SUPPLIED INFORMATION START
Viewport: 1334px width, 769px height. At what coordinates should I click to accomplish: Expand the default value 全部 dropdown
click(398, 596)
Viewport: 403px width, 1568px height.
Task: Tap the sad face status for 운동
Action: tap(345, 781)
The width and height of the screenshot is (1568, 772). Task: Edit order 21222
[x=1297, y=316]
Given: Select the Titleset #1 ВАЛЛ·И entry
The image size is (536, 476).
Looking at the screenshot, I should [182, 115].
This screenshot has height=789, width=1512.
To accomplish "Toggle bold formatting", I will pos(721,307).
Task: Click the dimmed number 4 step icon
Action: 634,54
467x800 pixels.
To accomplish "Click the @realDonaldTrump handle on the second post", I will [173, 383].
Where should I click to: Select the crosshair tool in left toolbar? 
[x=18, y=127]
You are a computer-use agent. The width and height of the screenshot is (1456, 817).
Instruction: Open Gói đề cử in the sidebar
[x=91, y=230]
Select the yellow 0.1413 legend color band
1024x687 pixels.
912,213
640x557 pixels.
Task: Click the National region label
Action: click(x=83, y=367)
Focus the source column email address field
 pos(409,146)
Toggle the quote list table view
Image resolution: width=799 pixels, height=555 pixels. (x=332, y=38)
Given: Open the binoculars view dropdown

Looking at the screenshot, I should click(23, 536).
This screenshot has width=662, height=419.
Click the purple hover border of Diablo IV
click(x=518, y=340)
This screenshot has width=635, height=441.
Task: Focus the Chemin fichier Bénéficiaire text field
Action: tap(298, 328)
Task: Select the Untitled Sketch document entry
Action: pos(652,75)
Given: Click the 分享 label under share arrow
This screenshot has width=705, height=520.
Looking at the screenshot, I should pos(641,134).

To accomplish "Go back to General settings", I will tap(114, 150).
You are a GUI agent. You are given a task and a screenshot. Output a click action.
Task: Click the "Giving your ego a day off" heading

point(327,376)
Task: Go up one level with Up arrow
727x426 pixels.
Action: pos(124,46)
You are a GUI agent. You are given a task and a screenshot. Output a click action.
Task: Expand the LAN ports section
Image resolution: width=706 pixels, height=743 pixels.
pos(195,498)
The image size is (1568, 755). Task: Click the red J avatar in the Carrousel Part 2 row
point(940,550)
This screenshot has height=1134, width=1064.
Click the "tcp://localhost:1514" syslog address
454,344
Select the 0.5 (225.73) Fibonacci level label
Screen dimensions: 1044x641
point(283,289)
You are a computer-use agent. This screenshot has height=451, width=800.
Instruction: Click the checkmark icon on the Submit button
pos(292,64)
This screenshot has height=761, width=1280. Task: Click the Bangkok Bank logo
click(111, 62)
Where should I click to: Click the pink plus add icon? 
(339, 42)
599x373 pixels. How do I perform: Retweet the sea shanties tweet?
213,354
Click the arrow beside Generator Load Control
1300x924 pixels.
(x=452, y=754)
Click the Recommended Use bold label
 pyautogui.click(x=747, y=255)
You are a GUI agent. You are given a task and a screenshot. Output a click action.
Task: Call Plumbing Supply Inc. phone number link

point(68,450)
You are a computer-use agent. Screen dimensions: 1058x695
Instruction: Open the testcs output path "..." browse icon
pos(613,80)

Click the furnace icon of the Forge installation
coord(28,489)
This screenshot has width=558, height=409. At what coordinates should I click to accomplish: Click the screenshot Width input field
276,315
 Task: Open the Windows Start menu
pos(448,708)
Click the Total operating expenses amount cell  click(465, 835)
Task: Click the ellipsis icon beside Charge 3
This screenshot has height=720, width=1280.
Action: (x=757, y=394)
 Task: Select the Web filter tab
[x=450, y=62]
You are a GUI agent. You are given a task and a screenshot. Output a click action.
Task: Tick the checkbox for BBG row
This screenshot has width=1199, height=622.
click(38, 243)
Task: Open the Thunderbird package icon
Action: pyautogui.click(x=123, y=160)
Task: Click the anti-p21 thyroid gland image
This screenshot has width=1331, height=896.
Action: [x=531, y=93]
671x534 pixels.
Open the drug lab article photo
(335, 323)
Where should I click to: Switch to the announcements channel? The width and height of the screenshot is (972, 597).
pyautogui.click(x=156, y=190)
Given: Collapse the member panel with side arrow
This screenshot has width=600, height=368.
SUPPLIED INFORMATION END
◆ **AIM OF THE EXERCISE**
Filtering the entries above by the word "with", copy each line that matches.

◆ **PROBLEM SOLUTION**
Task: Go up one level with Up arrow
Given: Collapse the member panel with side arrow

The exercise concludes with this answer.